In John’s telling of the life of Jesus, Jesus is described as the kingly shepherd who lays down his life for his friends, the gate who lets in the sheep, and the lamb of God himself. So it is not without significance that John dates Jesus’s death on the day of preparation of the Passover, the day a lamb is slaughtered in remembrance of God’s passing over the Israelites in Egypt. Whereas Matthew, Mark, and Luke each describe a final supper shared with the disciples in the upper room, John hints at the consumption of a meal in the mysterious space after Christ’s death. In other words, the bread of life and Lamb of God is first broken and slaughtered so that the Passover meal can be seen in its full significance in a greater upper room.
This mystery of the Lamb after the slaughter is extensively heightened in the Revelation of John. Envisioned is a heavenly scene with one seated on the throne holding a scroll, and John begins to weep because no one is worthy to open it. But then one of the elders points to “the Lion of the Tribe of Judah,” “the Root of David,” the one who “has conquered.” And John sees between the throne and the four living creatures and among the elders “a Lamb standing as if it had been slaughtered,” one worthy to open the scroll. John doesn’t explain how a lamb can be standing after it has been slaughtered. What does that even look like? What are we to do with such a creature?
For me it brings to mind the deliberately impossible demands presented by Jesus. How are we to be perfect? To live holy lives? To keep anger at bay lest we be guilty of murder in our hearts? It is a life we might succeed in trying for a time, but ultimately one we cannot remotely achieve. In the words of one theologian, “[T]he summons to a holy life, far from assuming its achievement, assumes quite the opposite: that God has acted and nothing can be done in response. The structures of existence are incapable of change or alteration, whether empowered by grace or not.“(1) Which is perhaps to say, the lamb was slain. Irreversibly, Jesus was slaughtered, his life laid down for his friends. And now, in a seeming incapable structure of existence, this slaughtered Lamb stands.
Professor John Lennox notes that when Scripture speaks of Christ as the Lamb of God, it is easy to think of it as something like a symbolic code. We read of the lamb or the lion and the recognition is instantaneous: The lamb is Christ. The lion is Christ. But John’s description of the slain and standing lamb slow us down, seeming to say not only who it is, but what it is. This is Christ as the lamb—that is, beyond the statements he made about himself, beyond the parables, beyond the imagery and symbolism with which Jesus spoke truths and turned categories on their heads. In this inexplicable picture, Christ is the overturned. John places Christ as the lamb before us, and he is slaughtered yet standing. For John, literarily at least, the way of slaughter is the way of victory.

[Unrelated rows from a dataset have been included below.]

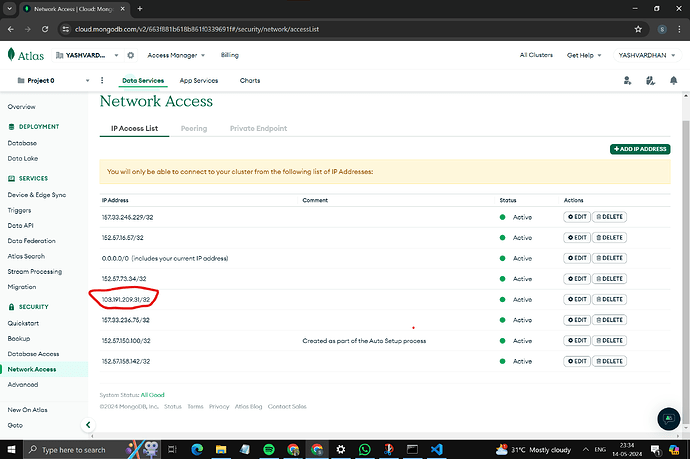Delete the 0.0.0.0/0 IP entry
690x459 pixels.
609,257
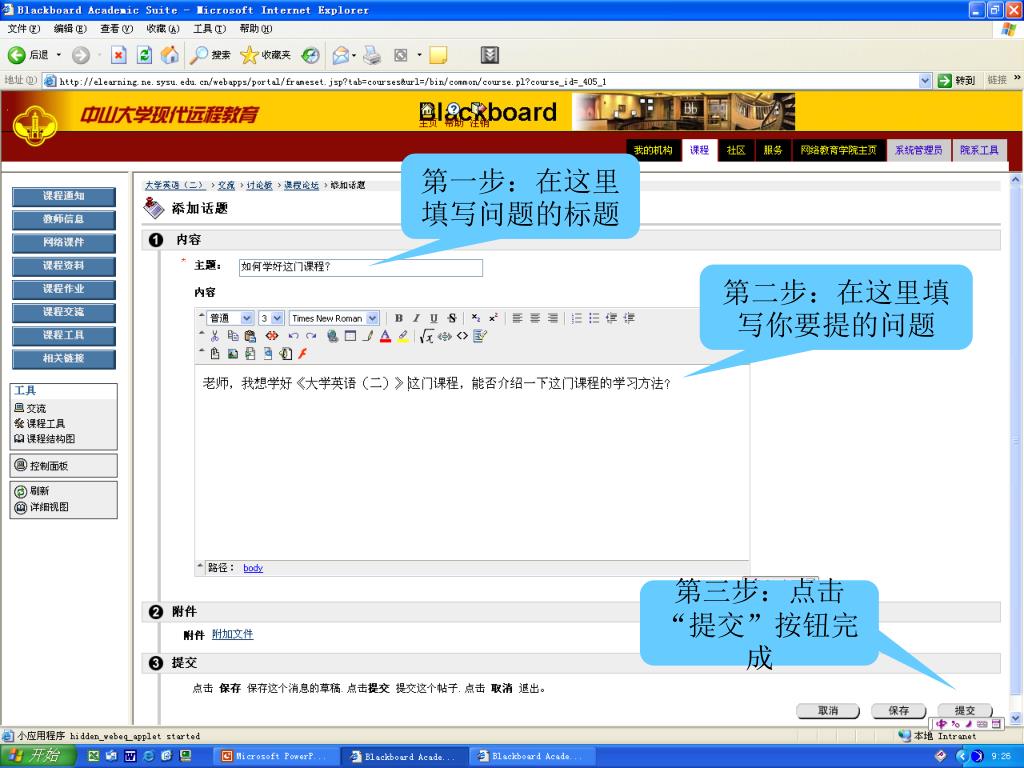Click the cut scissors icon

(215, 336)
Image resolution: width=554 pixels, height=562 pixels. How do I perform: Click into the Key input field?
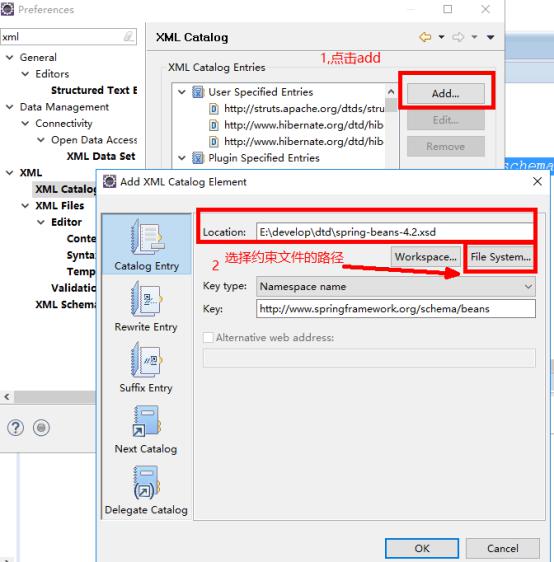click(x=396, y=309)
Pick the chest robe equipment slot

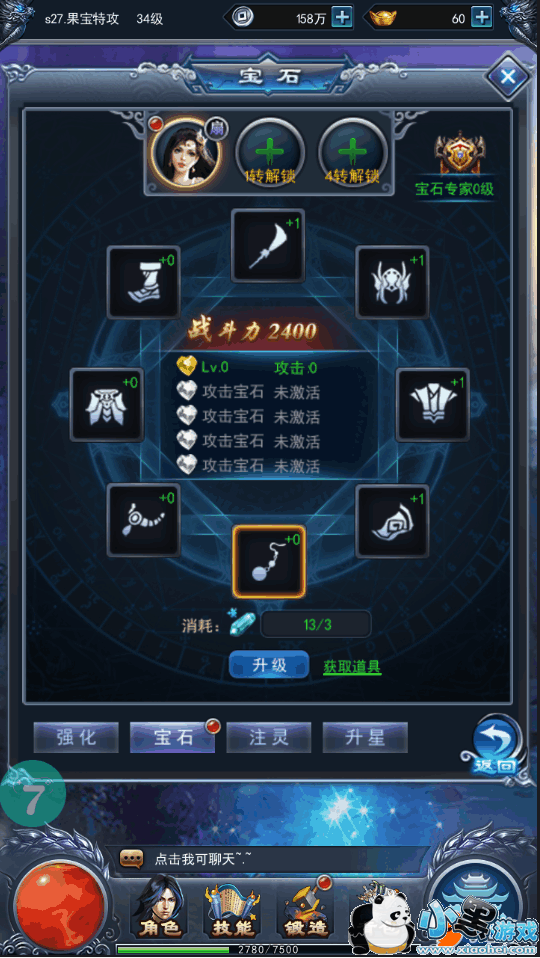click(433, 404)
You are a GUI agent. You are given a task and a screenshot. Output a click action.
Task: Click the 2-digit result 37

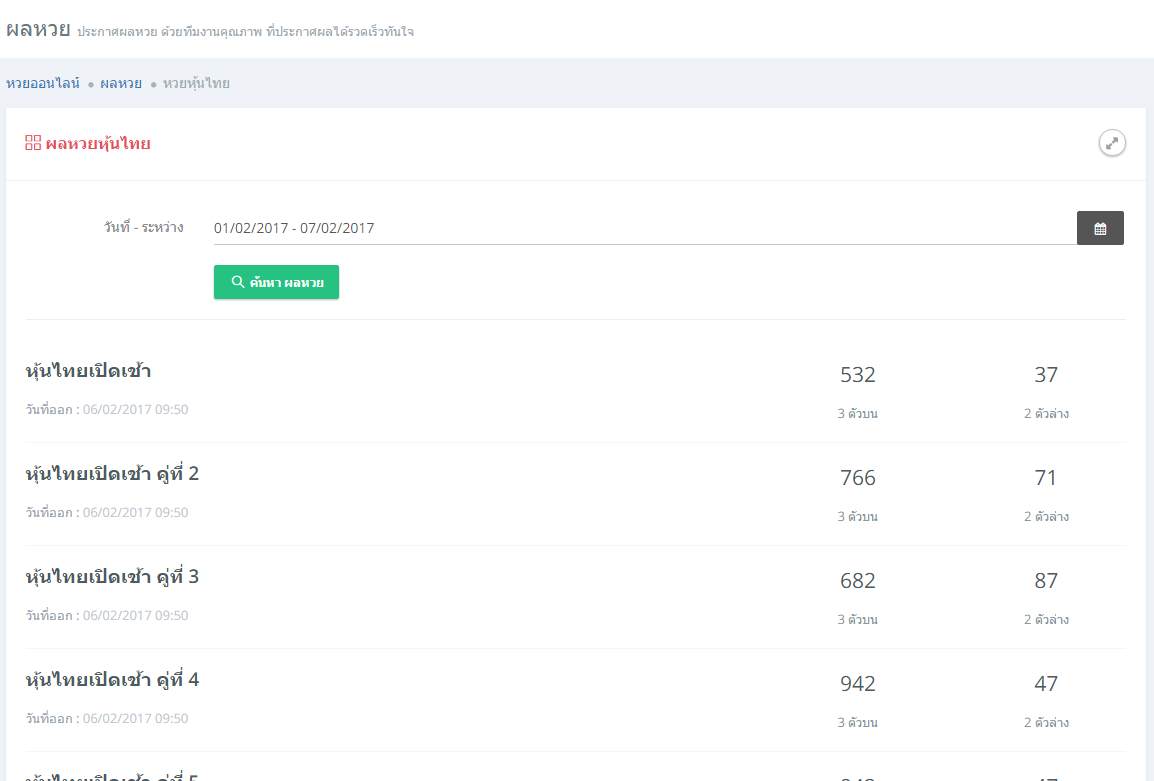click(1046, 375)
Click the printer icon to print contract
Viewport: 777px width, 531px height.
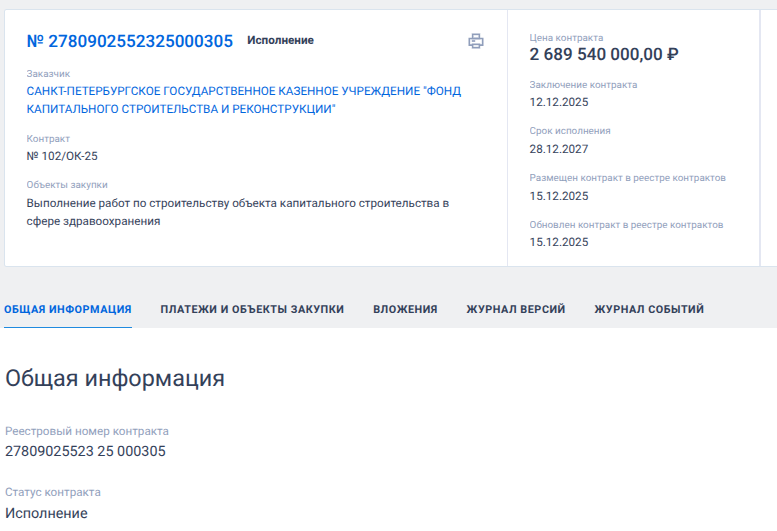[476, 41]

This is not to say, as some argue, that our own suffering is a similar way to the victorious life or that Christ is calling the world to suffer with him at the cross. The deliberately impossible marvel of the slain and standing lamb is blurred when we attempt to imagine ourselves in any way able to reproduce it. We can no more do so, than we can reenact the Incarnation.(2) While it is true that John’s audience was likely to suffer for their faith, the slaughtered lamb is not encouragement for of a brand of discipleship that recreates Christ’s suffering as victory; slaughter is not the goal. On the contrary, the slain and standing lamb is the one weapon capable of tearing violence and unjust suffering entirely apart. This is not a symbol disciples are to learn to repeat or mimic; it is the very structure and feat of existence that allows them to be disciples. John’s description moves far beyond the slaughtered lamb as symbol. This is Christ as the lamb—the impossible structure of existence given not for the world of souls to mimic, but rather to take, eat, and drink paradoxically. This is his body—a slaughtered and standing lamb—powerfully, mysteriously, impossibly broken and given for the world.
(1) Roy Harrisville, Fracture: The Cross as Irreconcilable in the Language and Thought of the Biblical Writers(Grand Rapids: Eerdmans, 2006), 111.
(2) For more on this, see J. Todd Billings, Union With Christ, (Grand Rapids: Baker Academic, 2011).